Originally Posted by *Paradox me* 
Please. Just stop posting. Put the keyboard away, and just stop. You have no right to call anyone a troll, you're using terms like "ghetto dwellers" and "gay box" for crying out loud. How old are you? Does any of this sound even remotely intelligent when (if) you re-read it before you click post?

If you're going to continue arguing, at least construct said argument in a way that people will take you even remotely serious.

+1
----------

i feel that they both serve their purposes. as much as i love my computer for certain gaming, movie watching, and music listening.

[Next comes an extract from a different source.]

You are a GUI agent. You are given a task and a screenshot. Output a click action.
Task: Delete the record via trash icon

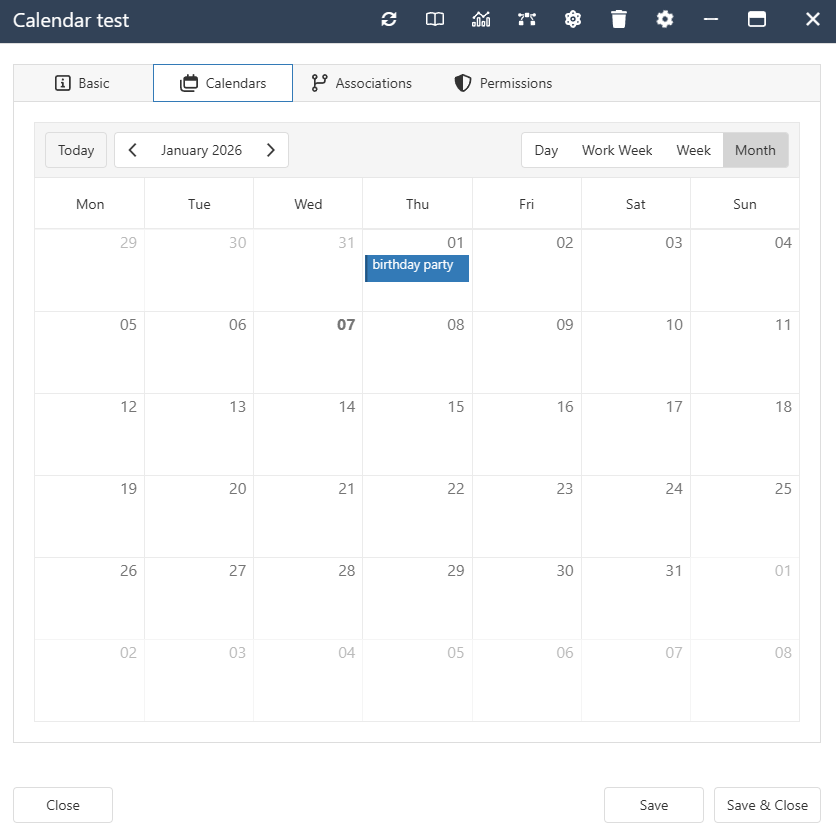619,18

when i want to spend time doing the exact same things with a bunch of friends, its much easier to do so on a console and much more fun doing so.


----------



## admflameberg

Quote:


Originally Posted by *MrLinky* 
Nice find, but did you just quote the entire article? No matter. Aside from the better graphics and controls you get with PC gaming...

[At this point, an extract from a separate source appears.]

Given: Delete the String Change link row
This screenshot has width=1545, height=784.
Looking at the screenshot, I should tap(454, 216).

This is pretty much what killed Halo 3 for me. All the annoying 12 year olds whining and trying to talk trash.

One thing they didn't mention in the pc "cons" (and probably for a reason), is the abundance of hackers.

I agree I watched my nephew play cod mw2 and he was talking on the mic, I was standing near him and man i heard so many high pitched people screaming because they was killed and so forth.

But then I have had this happen in the past while I was playing ET quake wars as well as Half life 1 sven co-op and Hl2 co-op mod. so you dont really escape it with pc gaming as it will happen on both platforms.

I perfer pc gaming nowadays because i am my own repair man and then i dont really like playing fps on a gamepad or rts on a gamepad.I just feel more at home on a pc over a console.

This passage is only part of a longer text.